The Metro Board will hold a public hearing on adding a fare surcharge up to 10 cents to avoid some service cuts.
The proposed surcharge would be in place for the final four months -- March through June -- of the fiscal year, NBC4's Tom Sherwood reported. Maryland and Virginia wanted surcharges up to 20 cents in order to avoid all service cuts.
Board members were scheduled to vote on service cuts on Thursday. That vote has now been delayed until a public hearing later this month.
Metro is trying to make up for a $40 million budget shortfall due in part to a drop in ridership over the past year. According to Metro, early morning ridership is down. The transit agency is blaming that on the high unemployment rate. Last year's multiple fatal crash on the Red Line didn't help, either.

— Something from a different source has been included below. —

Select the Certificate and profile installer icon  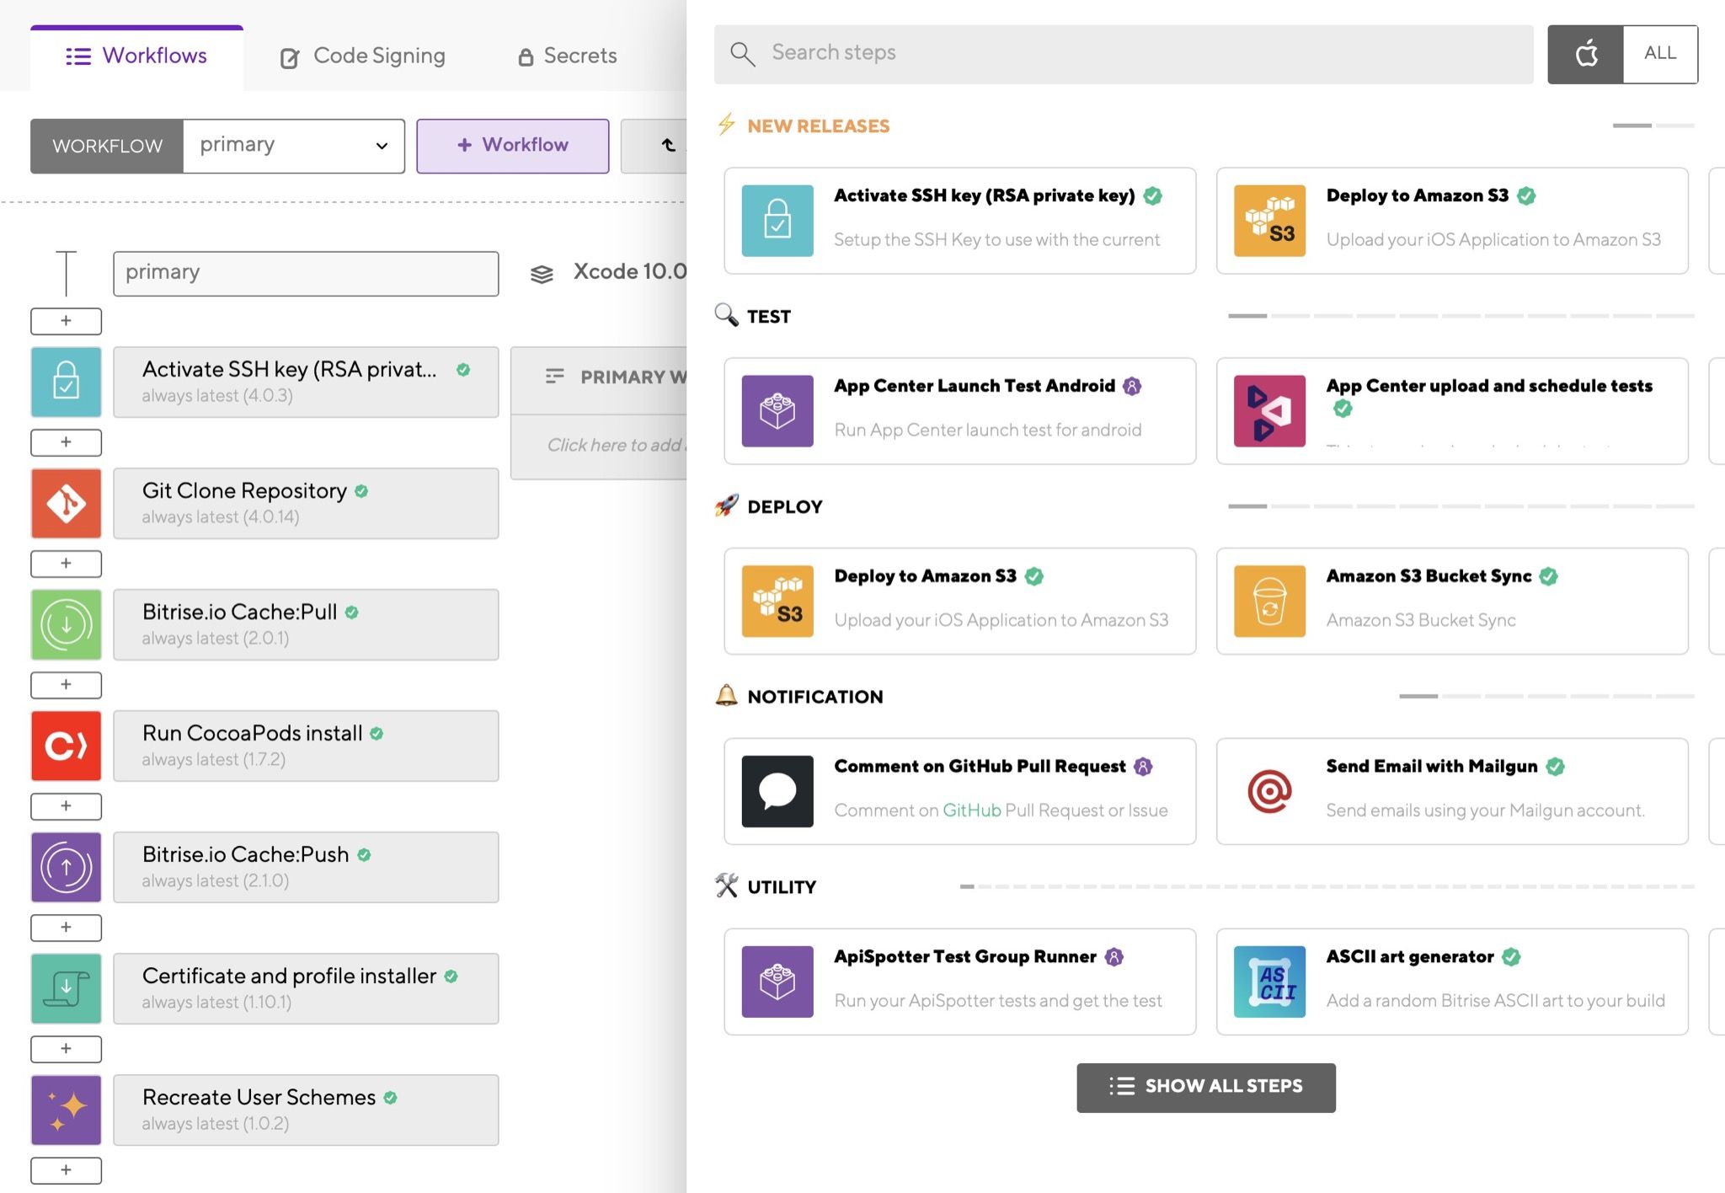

And this is just to avoid cuts to a transit system in dire need of cash for safety changes and other upgrades, as highlighted by that June crash and iterated and reiterated by a couple of employee deaths and the Tri-State Oversight Committee's Wednesday revelation about a safety inspector dodging a train last month.
Always opposed to fare hikes, Metro Board Chairman Jim Graham asked for more information on the possible service cuts, which could mean longer wait times between trains. Metro claims the early morning wait times are six minutes and proposes adding two minutes to that. The midday and early evening wait time would increase from 12 minutes (that sounds much more accurate) to 15 minutes. Late night riders would have to add an additional five to 10 minutes to the seeming eternity.
Similar cuts would apply to Metrobus service. Thirty-one bus lines would be changed, reduced or eliminated.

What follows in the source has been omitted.